> _Recorded data_:
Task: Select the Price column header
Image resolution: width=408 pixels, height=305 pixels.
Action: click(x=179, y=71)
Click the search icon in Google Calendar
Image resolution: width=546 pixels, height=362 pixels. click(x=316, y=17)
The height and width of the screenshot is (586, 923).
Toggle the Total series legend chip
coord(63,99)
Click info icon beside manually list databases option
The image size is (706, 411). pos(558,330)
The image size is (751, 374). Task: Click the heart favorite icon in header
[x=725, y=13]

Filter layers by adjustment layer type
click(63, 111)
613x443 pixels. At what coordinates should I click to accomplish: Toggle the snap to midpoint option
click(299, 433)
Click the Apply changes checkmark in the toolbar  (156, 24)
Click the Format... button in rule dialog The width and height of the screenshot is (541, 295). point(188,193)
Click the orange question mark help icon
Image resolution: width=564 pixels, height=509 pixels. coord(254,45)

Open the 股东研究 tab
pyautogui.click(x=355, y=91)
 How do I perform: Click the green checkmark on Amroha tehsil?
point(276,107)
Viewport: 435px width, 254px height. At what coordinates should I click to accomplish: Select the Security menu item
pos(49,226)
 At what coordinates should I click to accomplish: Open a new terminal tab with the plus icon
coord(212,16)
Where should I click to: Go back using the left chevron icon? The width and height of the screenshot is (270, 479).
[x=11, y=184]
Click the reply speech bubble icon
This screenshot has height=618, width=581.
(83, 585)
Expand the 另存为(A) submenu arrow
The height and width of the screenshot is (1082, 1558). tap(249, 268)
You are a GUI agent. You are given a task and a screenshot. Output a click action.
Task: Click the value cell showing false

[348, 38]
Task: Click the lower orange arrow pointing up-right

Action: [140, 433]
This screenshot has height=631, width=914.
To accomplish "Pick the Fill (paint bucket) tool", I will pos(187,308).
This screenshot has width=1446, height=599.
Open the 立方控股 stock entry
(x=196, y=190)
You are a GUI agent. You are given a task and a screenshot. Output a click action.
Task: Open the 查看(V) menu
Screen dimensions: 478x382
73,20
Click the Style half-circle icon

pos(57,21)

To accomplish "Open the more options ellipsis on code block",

> _Directions for this task_: The answer is the data above, retyped exactly in full.

> _Response_:
Task: Select the Price column header
Image resolution: width=408 pixels, height=305 pixels.
Action: click(x=179, y=71)
Click the search icon in Google Calendar
Image resolution: width=546 pixels, height=362 pixels. click(x=316, y=17)
The height and width of the screenshot is (586, 923).
Toggle the Total series legend chip
coord(63,99)
Click info icon beside manually list databases option
The image size is (706, 411). pos(558,330)
The image size is (751, 374). Task: Click the heart favorite icon in header
[x=725, y=13]

Filter layers by adjustment layer type
click(63, 111)
613x443 pixels. At what coordinates should I click to accomplish: Toggle the snap to midpoint option
click(299, 433)
Click the Apply changes checkmark in the toolbar  (156, 24)
Click the Format... button in rule dialog The width and height of the screenshot is (541, 295). point(188,193)
Click the orange question mark help icon
Image resolution: width=564 pixels, height=509 pixels. coord(254,45)

Open the 股东研究 tab
pyautogui.click(x=355, y=91)
 How do I perform: Click the green checkmark on Amroha tehsil?
point(276,107)
Viewport: 435px width, 254px height. At what coordinates should I click to accomplish: Select the Security menu item
pos(49,226)
 At what coordinates should I click to accomplish: Open a new terminal tab with the plus icon
coord(212,16)
Where should I click to: Go back using the left chevron icon? The width and height of the screenshot is (270, 479).
[x=11, y=184]
Click the reply speech bubble icon
This screenshot has height=618, width=581.
(83, 585)
Expand the 另存为(A) submenu arrow
The height and width of the screenshot is (1082, 1558). tap(249, 268)
You are a GUI agent. You are given a task and a screenshot. Output a click action.
Task: Click the value cell showing false

[348, 38]
Task: Click the lower orange arrow pointing up-right

Action: [140, 433]
This screenshot has height=631, width=914.
To accomplish "Pick the Fill (paint bucket) tool", I will pos(187,308).
This screenshot has width=1446, height=599.
Open the 立方控股 stock entry
(x=196, y=190)
You are a GUI agent. You are given a task and a screenshot. Output a click action.
Task: Open the 查看(V) menu
Screen dimensions: 478x382
73,20
Click the Style half-circle icon

pos(57,21)

To accomplish "Open the more options ellipsis on code block",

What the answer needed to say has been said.